126.96.36.199 Temperature and sex determination
Sex is, for the great majority of animal species, determined genetically. However, the majority of reptile species have no determinable sexual chromosomes. For these species, the ambient temperature controls sex determination, during the period of incubation of the eggs. This was found for the alligator: an incubation temperature inferior to 30°C produces females and a temperature superior to 34°C produces only males. The sex of the alligator offspring is thus determined by the height of the nesting burrow above the water level. If the determination of the sex of the offspring of dinosaurs were likewise dependent on temperature, then a rapid warming or cooling of the climate might have been in part the cause of their decline.
188.8.131.52 Food poisoning
The floras living in the warm environment of the Cretaceous would not have responded as drastically to a short-term warming of only a few degrees as would have temperate floras. On the contrary, short-term increases of temperature and of atmospheric CO2 enhance plant growth.

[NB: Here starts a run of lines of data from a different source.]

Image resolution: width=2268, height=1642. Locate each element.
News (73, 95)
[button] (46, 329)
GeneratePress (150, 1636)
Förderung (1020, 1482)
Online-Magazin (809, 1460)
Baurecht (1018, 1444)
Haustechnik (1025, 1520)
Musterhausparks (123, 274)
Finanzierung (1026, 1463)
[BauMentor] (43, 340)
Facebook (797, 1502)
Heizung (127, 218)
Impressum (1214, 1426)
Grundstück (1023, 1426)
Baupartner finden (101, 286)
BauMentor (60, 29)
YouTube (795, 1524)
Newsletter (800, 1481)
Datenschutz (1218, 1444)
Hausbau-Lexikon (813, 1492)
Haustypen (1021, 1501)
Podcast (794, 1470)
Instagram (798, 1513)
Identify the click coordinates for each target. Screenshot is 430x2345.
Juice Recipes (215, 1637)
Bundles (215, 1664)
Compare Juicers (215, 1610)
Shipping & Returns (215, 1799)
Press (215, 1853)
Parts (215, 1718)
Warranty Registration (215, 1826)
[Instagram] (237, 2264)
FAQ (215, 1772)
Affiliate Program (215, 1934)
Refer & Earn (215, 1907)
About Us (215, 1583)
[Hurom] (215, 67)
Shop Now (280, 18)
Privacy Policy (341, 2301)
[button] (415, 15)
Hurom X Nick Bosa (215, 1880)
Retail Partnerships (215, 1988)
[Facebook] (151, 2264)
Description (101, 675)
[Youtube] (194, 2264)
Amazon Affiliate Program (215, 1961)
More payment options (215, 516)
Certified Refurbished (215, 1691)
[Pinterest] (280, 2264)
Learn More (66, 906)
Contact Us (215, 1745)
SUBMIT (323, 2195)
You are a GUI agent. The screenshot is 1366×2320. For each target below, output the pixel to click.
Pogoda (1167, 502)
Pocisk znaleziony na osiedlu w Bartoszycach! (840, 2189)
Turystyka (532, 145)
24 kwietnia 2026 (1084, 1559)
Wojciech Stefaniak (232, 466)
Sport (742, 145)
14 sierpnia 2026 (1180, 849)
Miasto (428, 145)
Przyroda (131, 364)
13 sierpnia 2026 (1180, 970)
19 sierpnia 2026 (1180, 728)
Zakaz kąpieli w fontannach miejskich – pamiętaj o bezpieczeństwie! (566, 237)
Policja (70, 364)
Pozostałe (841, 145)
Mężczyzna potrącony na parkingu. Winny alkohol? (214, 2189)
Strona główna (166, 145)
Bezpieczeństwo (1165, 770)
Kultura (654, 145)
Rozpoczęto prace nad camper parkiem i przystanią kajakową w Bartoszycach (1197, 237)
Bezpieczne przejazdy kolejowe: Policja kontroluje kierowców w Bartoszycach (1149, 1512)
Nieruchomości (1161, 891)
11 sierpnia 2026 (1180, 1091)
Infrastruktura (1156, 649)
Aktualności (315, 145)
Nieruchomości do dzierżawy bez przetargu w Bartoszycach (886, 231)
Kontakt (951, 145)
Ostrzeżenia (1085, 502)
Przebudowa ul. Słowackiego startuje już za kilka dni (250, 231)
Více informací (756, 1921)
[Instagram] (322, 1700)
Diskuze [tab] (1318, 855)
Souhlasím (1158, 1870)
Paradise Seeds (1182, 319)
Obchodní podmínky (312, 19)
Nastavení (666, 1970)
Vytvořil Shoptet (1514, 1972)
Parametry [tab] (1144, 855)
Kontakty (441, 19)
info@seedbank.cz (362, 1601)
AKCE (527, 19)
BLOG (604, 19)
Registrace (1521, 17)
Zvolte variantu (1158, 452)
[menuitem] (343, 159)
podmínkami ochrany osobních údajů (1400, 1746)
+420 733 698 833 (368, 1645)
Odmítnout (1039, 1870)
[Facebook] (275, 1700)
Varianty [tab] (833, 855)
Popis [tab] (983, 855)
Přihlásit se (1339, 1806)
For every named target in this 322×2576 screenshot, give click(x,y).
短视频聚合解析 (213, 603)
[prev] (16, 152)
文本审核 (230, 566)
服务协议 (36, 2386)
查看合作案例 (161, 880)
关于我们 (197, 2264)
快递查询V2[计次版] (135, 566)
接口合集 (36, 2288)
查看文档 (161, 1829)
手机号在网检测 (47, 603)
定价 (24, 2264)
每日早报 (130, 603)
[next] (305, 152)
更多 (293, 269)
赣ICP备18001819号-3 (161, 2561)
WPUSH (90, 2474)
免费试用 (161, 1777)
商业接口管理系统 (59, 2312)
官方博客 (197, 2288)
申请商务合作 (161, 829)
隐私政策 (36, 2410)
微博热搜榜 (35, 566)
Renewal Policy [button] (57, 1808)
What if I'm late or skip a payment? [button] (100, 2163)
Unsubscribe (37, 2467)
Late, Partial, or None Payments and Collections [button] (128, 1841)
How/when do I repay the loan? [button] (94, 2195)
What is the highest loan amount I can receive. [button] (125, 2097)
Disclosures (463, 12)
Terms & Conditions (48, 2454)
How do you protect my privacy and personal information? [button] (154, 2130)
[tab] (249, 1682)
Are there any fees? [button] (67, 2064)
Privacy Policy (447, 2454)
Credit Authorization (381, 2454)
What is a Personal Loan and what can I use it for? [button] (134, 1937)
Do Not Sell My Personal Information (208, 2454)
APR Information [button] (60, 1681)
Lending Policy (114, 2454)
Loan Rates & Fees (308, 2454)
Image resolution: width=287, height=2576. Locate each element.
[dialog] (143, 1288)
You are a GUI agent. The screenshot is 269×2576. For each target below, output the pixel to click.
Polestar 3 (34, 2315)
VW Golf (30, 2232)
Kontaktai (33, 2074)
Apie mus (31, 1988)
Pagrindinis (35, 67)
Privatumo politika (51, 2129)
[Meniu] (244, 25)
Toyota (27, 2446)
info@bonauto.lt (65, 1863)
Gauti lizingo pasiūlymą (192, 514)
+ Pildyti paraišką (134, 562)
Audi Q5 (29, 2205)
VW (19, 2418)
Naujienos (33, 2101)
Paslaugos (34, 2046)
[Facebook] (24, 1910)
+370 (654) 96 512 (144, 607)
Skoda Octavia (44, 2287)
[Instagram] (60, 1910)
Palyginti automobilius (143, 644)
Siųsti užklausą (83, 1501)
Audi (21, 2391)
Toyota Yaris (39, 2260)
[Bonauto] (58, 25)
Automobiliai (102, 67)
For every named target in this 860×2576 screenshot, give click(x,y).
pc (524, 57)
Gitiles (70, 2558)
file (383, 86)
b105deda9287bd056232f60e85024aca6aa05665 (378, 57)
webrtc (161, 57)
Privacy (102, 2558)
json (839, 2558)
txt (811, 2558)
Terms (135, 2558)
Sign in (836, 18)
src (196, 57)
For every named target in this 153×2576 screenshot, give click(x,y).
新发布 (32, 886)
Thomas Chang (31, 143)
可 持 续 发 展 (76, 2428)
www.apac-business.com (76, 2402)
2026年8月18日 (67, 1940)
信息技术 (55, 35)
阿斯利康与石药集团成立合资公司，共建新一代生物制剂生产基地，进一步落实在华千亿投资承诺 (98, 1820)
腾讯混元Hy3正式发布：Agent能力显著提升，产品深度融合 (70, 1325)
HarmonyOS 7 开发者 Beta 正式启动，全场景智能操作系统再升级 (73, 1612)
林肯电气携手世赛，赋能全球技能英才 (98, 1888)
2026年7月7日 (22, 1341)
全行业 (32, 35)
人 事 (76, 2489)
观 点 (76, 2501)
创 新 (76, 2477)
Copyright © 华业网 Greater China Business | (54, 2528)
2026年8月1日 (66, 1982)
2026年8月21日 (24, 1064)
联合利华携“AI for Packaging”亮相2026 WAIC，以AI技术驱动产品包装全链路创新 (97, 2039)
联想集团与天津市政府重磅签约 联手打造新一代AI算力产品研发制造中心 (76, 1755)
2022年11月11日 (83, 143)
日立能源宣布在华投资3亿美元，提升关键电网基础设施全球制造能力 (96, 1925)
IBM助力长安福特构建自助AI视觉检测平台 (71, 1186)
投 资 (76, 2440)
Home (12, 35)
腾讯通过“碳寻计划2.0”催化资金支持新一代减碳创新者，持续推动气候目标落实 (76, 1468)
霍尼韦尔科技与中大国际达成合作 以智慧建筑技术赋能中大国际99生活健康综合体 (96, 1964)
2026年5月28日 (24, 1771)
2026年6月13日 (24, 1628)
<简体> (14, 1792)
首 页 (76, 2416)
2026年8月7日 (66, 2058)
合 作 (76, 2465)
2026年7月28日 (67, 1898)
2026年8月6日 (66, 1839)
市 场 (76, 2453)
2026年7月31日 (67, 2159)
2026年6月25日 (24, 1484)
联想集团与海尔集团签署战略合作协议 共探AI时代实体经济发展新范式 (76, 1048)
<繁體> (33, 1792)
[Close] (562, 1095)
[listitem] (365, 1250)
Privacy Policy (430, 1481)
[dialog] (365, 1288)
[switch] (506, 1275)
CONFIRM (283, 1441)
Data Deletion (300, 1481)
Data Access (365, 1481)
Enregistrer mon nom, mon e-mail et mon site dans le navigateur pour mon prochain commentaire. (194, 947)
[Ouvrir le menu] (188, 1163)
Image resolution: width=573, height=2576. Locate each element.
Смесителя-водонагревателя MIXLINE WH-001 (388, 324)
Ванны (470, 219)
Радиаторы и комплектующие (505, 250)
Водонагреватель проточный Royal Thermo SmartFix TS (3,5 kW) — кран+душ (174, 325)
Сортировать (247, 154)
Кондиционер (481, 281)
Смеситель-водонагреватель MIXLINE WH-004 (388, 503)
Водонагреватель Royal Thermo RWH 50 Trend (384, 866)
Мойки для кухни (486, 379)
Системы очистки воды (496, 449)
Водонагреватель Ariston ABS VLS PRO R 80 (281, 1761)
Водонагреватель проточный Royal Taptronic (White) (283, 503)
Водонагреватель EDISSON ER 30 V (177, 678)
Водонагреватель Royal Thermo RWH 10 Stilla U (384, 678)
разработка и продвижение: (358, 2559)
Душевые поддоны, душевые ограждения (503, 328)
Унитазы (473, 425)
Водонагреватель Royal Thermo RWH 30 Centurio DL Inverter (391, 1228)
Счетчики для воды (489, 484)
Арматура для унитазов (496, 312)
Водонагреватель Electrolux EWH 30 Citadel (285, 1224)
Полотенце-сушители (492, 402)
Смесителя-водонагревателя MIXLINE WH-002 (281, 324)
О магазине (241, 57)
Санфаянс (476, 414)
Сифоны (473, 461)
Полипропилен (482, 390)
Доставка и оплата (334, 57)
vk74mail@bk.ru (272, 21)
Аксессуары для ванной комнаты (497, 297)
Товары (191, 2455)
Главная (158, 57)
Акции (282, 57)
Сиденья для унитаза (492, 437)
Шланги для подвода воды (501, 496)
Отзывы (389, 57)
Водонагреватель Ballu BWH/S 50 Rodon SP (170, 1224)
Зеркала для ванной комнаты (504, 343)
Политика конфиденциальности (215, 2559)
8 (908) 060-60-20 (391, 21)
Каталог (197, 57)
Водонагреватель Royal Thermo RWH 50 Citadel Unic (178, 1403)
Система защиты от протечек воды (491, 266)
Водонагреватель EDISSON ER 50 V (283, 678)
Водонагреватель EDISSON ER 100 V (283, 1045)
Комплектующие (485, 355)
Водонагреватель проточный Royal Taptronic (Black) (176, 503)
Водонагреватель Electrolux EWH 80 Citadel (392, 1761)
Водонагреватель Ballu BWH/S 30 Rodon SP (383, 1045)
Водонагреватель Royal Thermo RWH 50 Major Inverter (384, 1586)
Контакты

These angiosperms secrete toxic substances that may have produced a mass poisoning of the huge remaining reptilian herbivores. That some of them might have survived until prehistoric times is improbable but by no means impossible. The fight of man against them would have been collectively recorded in tales of heroes and saints slaying dragons. The Cretans, relating 3,000 years BC the economic ties they had with Libya, depicted a griffin in a relief sculpture. This was very probably a triceratops whose remains are abundant in the Asian desert of Gobi, but could be also a still living species. That such an animal was not better known is also not inconceivable, since the okapi and the dragon of Komodo were not known less than 100 years ago and the whole of Australia and its fauna was not known 400 years ago.
The direct hit of at least two iridium-loaded meteorites, together with the passage of the earth through an interstellar cloud, with the absence of the expected reversion of the terrestrial magnetic field that should have occurred at that time, provoking an intense volcanic activity, stopped the proliferation of some calcium-needing algae. Their disappearance disrupted a whole nutrition chain and, in addition, subsequently provoked an abrupt heating up of the terrestrial atmosphere that led to a greenhouse effect. This greenhouse effect lasted long enough to wipe out those living forms that were initially not directly dependent on the algae for their survival. All in all, 75% of all animal species were wiped out in less than a million years.